Summer 2016 Undergrad Research Program
This summer our team worked on the problem of tsunami run-up in piecewise sloping U-shaped bays and channels. This is a generalization of the work done by Synolakis for piecewise sloping plane beaches and was accomplished by using a combination of linear and nonlinear theory. The bays we analyzed are described in the figure below:
Our general solution strategy is as follows. (1) Linearize the nonlinear SWE’s, which effectively reduces the problem to one dimension. (2) Solve the linear problem for an arbitrary incoming wave in all regions by making use of spectral methods to match local solutions at the boundaries. (3) Use the generalized Carrier-Greenspan transform to find a general solution to the nonlinear problem in the sloped region containing the shoreline. (4) Use boundary conditions defined by the linear problem to get unique solution for an arbitrary incoming wave. Note the figure shows only 2 Regions for simplicity, but this method was derived for n slopes.

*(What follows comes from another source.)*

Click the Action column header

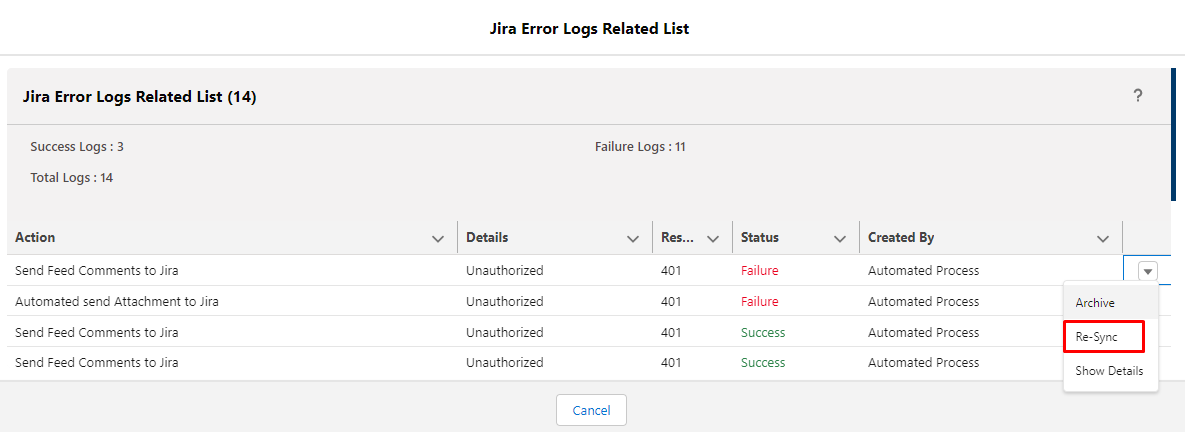(x=35, y=237)
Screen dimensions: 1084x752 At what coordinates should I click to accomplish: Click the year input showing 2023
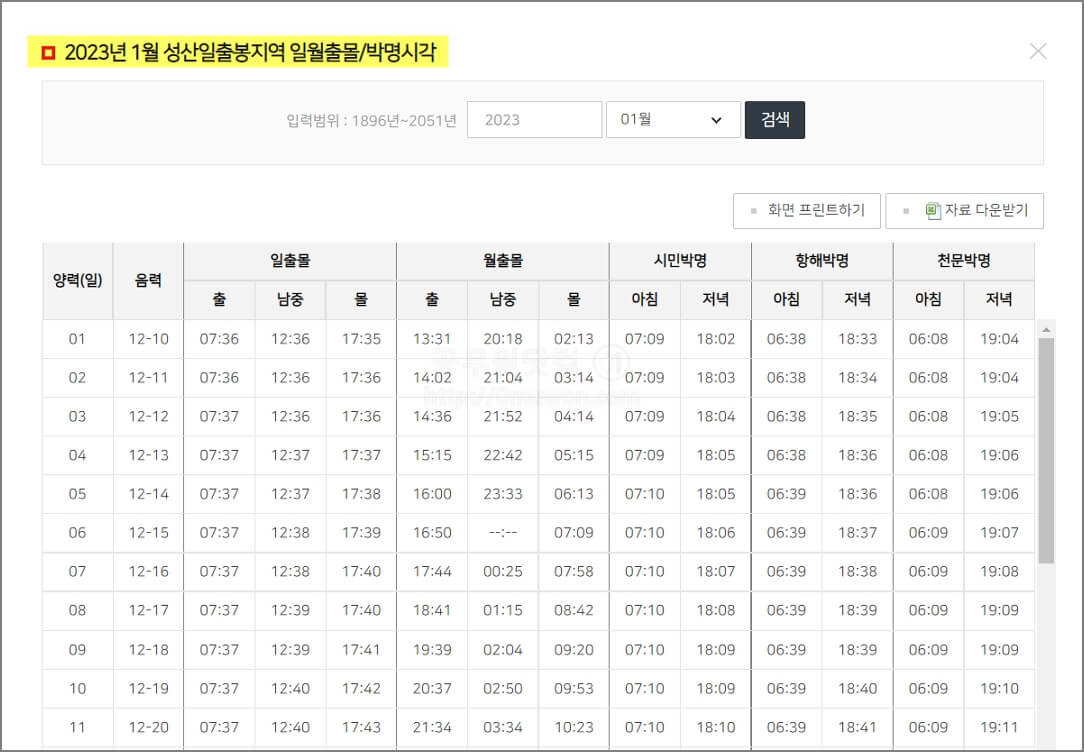pyautogui.click(x=534, y=119)
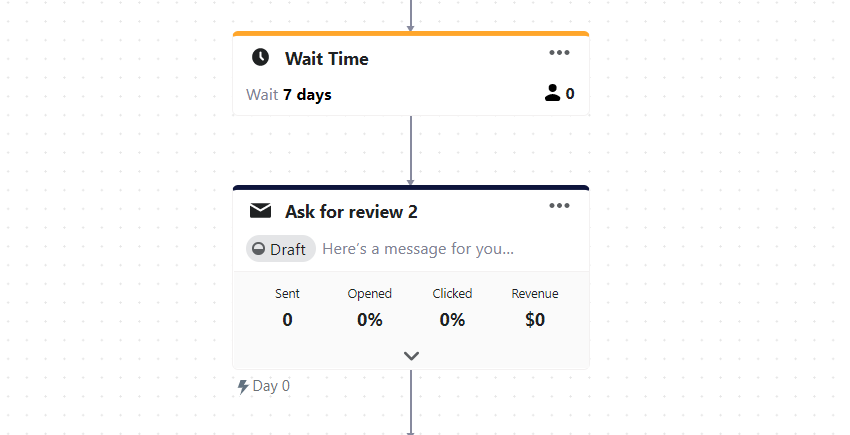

We were able to analytically relate our model to two well known solutions for simpler cases. We also saw excellent agreement when we compared our model to a numerical solution of the full nonlinear SWE. Evaluation of our model takes approximately one minute, while the solving the SWE’s takes up to 12 hours to compute. As a result, we have developed a superior method that is both accurate and fast in predicting the run-up of long waves in piecewise sloping U-shaped bays and channels.